* **EXERCISE**
Return the following lines exactly as they appear, with nothing changed.

** BEGIN RECORD EXCERPTS **

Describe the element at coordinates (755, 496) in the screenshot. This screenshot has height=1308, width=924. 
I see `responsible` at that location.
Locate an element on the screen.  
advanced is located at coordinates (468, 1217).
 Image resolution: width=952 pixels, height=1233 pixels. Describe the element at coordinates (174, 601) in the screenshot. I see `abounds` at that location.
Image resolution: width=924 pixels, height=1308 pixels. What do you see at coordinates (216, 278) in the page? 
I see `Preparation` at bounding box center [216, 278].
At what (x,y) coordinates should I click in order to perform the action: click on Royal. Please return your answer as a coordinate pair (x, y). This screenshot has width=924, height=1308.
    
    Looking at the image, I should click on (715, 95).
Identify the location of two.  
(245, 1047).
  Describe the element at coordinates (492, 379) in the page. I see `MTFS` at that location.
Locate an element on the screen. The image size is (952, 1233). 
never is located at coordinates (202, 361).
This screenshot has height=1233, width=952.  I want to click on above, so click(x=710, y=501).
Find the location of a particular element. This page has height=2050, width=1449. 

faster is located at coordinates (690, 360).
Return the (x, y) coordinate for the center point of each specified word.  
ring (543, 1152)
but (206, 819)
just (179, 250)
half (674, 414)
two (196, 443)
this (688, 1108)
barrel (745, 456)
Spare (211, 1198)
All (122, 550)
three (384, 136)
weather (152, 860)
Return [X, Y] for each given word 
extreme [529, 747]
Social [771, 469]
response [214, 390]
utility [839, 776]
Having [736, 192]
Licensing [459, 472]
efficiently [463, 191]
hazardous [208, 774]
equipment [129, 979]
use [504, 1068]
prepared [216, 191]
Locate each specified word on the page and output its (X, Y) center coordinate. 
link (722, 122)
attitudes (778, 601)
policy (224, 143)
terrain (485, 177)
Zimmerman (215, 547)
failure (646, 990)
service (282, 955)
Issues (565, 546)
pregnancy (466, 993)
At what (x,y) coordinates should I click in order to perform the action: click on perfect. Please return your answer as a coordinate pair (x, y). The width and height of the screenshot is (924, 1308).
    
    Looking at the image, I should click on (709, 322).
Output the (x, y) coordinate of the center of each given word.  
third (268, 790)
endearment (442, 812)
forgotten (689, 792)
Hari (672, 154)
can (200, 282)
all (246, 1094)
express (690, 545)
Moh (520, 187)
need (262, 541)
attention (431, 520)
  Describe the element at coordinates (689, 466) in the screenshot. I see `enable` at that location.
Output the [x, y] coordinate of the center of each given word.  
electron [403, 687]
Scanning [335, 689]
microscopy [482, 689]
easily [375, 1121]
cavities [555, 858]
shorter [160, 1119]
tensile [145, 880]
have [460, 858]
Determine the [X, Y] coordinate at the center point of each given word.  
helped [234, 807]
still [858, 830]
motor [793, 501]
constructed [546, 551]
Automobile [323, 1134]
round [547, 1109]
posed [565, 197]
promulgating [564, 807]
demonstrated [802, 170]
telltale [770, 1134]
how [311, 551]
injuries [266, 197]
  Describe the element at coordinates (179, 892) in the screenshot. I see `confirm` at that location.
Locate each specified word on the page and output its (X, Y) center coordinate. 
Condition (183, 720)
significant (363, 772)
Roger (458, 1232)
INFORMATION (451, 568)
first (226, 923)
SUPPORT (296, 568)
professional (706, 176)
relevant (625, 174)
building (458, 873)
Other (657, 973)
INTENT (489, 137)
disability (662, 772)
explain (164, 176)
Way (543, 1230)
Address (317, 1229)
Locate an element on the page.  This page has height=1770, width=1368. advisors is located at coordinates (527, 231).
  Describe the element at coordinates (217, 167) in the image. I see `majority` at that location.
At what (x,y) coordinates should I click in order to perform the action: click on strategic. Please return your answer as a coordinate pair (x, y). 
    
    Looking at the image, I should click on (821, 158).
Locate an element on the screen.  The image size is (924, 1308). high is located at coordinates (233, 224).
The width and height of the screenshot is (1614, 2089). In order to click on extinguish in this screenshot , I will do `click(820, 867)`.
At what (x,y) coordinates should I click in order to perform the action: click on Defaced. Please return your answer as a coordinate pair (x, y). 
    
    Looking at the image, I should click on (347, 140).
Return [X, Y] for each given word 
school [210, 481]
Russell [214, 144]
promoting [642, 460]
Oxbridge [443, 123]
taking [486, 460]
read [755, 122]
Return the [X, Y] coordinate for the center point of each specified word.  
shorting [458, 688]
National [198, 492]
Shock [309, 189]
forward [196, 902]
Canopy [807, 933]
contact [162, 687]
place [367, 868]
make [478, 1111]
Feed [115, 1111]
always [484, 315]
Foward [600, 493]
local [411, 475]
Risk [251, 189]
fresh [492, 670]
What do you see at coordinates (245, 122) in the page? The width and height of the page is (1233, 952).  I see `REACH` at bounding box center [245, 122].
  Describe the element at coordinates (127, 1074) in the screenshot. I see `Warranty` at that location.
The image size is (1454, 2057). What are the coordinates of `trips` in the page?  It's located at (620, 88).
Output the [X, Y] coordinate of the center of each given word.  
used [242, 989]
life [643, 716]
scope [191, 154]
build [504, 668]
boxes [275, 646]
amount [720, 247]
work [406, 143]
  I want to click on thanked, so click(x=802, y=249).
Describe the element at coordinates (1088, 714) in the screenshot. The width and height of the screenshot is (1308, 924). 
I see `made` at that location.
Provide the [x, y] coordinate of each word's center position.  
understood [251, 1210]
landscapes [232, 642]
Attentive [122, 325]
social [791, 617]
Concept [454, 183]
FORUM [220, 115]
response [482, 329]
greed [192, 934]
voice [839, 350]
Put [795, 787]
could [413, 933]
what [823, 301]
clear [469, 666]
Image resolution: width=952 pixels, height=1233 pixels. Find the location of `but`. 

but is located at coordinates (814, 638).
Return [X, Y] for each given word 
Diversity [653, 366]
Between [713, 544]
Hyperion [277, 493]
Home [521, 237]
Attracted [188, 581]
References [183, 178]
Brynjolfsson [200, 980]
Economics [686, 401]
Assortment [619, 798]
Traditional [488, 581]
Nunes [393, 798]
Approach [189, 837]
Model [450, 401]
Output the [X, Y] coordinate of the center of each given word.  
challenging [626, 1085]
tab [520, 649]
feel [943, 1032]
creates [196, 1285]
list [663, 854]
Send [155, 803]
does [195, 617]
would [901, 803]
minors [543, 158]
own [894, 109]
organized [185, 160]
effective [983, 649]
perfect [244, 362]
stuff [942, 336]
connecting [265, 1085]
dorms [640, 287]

** END RECORD EXCERPTS **

* **RESULT**
Describe the element at coordinates (755, 496) in the screenshot. This screenshot has height=1308, width=924. 
I see `responsible` at that location.
Locate an element on the screen.  
advanced is located at coordinates (468, 1217).
 Image resolution: width=952 pixels, height=1233 pixels. Describe the element at coordinates (174, 601) in the screenshot. I see `abounds` at that location.
Image resolution: width=924 pixels, height=1308 pixels. What do you see at coordinates (216, 278) in the page? 
I see `Preparation` at bounding box center [216, 278].
At what (x,y) coordinates should I click in order to perform the action: click on Royal. Please return your answer as a coordinate pair (x, y). This screenshot has width=924, height=1308.
    
    Looking at the image, I should click on (715, 95).
Identify the location of two.  
(245, 1047).
  Describe the element at coordinates (492, 379) in the page. I see `MTFS` at that location.
Locate an element on the screen. The image size is (952, 1233). 
never is located at coordinates (202, 361).
This screenshot has height=1233, width=952.  I want to click on above, so click(x=710, y=501).
Find the location of a particular element. This page has height=2050, width=1449. 

faster is located at coordinates (690, 360).
Return the (x, y) coordinate for the center point of each specified word.  
ring (543, 1152)
but (206, 819)
just (179, 250)
half (674, 414)
two (196, 443)
this (688, 1108)
barrel (745, 456)
Spare (211, 1198)
All (122, 550)
three (384, 136)
weather (152, 860)
Return [X, Y] for each given word 
extreme [529, 747]
Social [771, 469]
response [214, 390]
utility [839, 776]
Having [736, 192]
Licensing [459, 472]
efficiently [463, 191]
hazardous [208, 774]
equipment [129, 979]
use [504, 1068]
prepared [216, 191]
Locate each specified word on the page and output its (X, Y) center coordinate. 
link (722, 122)
attitudes (778, 601)
policy (224, 143)
terrain (485, 177)
Zimmerman (215, 547)
failure (646, 990)
service (282, 955)
Issues (565, 546)
pregnancy (466, 993)
At what (x,y) coordinates should I click in order to perform the action: click on perfect. Please return your answer as a coordinate pair (x, y). The width and height of the screenshot is (924, 1308).
    
    Looking at the image, I should click on (709, 322).
Output the (x, y) coordinate of the center of each given word.  
third (268, 790)
endearment (442, 812)
forgotten (689, 792)
Hari (672, 154)
can (200, 282)
all (246, 1094)
express (690, 545)
Moh (520, 187)
need (262, 541)
attention (431, 520)
  Describe the element at coordinates (689, 466) in the screenshot. I see `enable` at that location.
Output the [x, y] coordinate of the center of each given word.  
electron [403, 687]
Scanning [335, 689]
microscopy [482, 689]
easily [375, 1121]
cavities [555, 858]
shorter [160, 1119]
tensile [145, 880]
have [460, 858]
Determine the [X, Y] coordinate at the center point of each given word.  
helped [234, 807]
still [858, 830]
motor [793, 501]
constructed [546, 551]
Automobile [323, 1134]
round [547, 1109]
posed [565, 197]
promulgating [564, 807]
demonstrated [802, 170]
telltale [770, 1134]
how [311, 551]
injuries [266, 197]
  Describe the element at coordinates (179, 892) in the screenshot. I see `confirm` at that location.
Locate each specified word on the page and output its (X, Y) center coordinate. 
Condition (183, 720)
significant (363, 772)
Roger (458, 1232)
INFORMATION (451, 568)
first (226, 923)
SUPPORT (296, 568)
professional (706, 176)
relevant (625, 174)
building (458, 873)
Other (657, 973)
INTENT (489, 137)
disability (662, 772)
explain (164, 176)
Way (543, 1230)
Address (317, 1229)
Locate an element on the page.  This page has height=1770, width=1368. advisors is located at coordinates (527, 231).
  Describe the element at coordinates (217, 167) in the image. I see `majority` at that location.
At what (x,y) coordinates should I click in order to perform the action: click on strategic. Please return your answer as a coordinate pair (x, y). 
    
    Looking at the image, I should click on (821, 158).
Locate an element on the screen.  The image size is (924, 1308). high is located at coordinates (233, 224).
The width and height of the screenshot is (1614, 2089). In order to click on extinguish in this screenshot , I will do `click(820, 867)`.
At what (x,y) coordinates should I click in order to perform the action: click on Defaced. Please return your answer as a coordinate pair (x, y). 
    
    Looking at the image, I should click on (347, 140).
Return [X, Y] for each given word 
school [210, 481]
Russell [214, 144]
promoting [642, 460]
Oxbridge [443, 123]
taking [486, 460]
read [755, 122]
Return the [X, Y] coordinate for the center point of each specified word.  
shorting [458, 688]
National [198, 492]
Shock [309, 189]
forward [196, 902]
Canopy [807, 933]
contact [162, 687]
place [367, 868]
make [478, 1111]
Feed [115, 1111]
always [484, 315]
Foward [600, 493]
local [411, 475]
Risk [251, 189]
fresh [492, 670]
What do you see at coordinates (245, 122) in the page? The width and height of the page is (1233, 952).  I see `REACH` at bounding box center [245, 122].
  Describe the element at coordinates (127, 1074) in the screenshot. I see `Warranty` at that location.
The image size is (1454, 2057). What are the coordinates of `trips` in the page?  It's located at (620, 88).
Output the [X, Y] coordinate of the center of each given word.  
used [242, 989]
life [643, 716]
scope [191, 154]
build [504, 668]
boxes [275, 646]
amount [720, 247]
work [406, 143]
  I want to click on thanked, so click(x=802, y=249).
Describe the element at coordinates (1088, 714) in the screenshot. The width and height of the screenshot is (1308, 924). 
I see `made` at that location.
Provide the [x, y] coordinate of each word's center position.  
understood [251, 1210]
landscapes [232, 642]
Attentive [122, 325]
social [791, 617]
Concept [454, 183]
FORUM [220, 115]
response [482, 329]
greed [192, 934]
voice [839, 350]
Put [795, 787]
could [413, 933]
what [823, 301]
clear [469, 666]
Image resolution: width=952 pixels, height=1233 pixels. Find the location of `but`. 

but is located at coordinates (814, 638).
Return [X, Y] for each given word 
Diversity [653, 366]
Between [713, 544]
Hyperion [277, 493]
Home [521, 237]
Attracted [188, 581]
References [183, 178]
Brynjolfsson [200, 980]
Economics [686, 401]
Assortment [619, 798]
Traditional [488, 581]
Nunes [393, 798]
Approach [189, 837]
Model [450, 401]
Output the [X, Y] coordinate of the center of each given word.  
challenging [626, 1085]
tab [520, 649]
feel [943, 1032]
creates [196, 1285]
list [663, 854]
Send [155, 803]
does [195, 617]
would [901, 803]
minors [543, 158]
own [894, 109]
organized [185, 160]
effective [983, 649]
perfect [244, 362]
stuff [942, 336]
connecting [265, 1085]
dorms [640, 287]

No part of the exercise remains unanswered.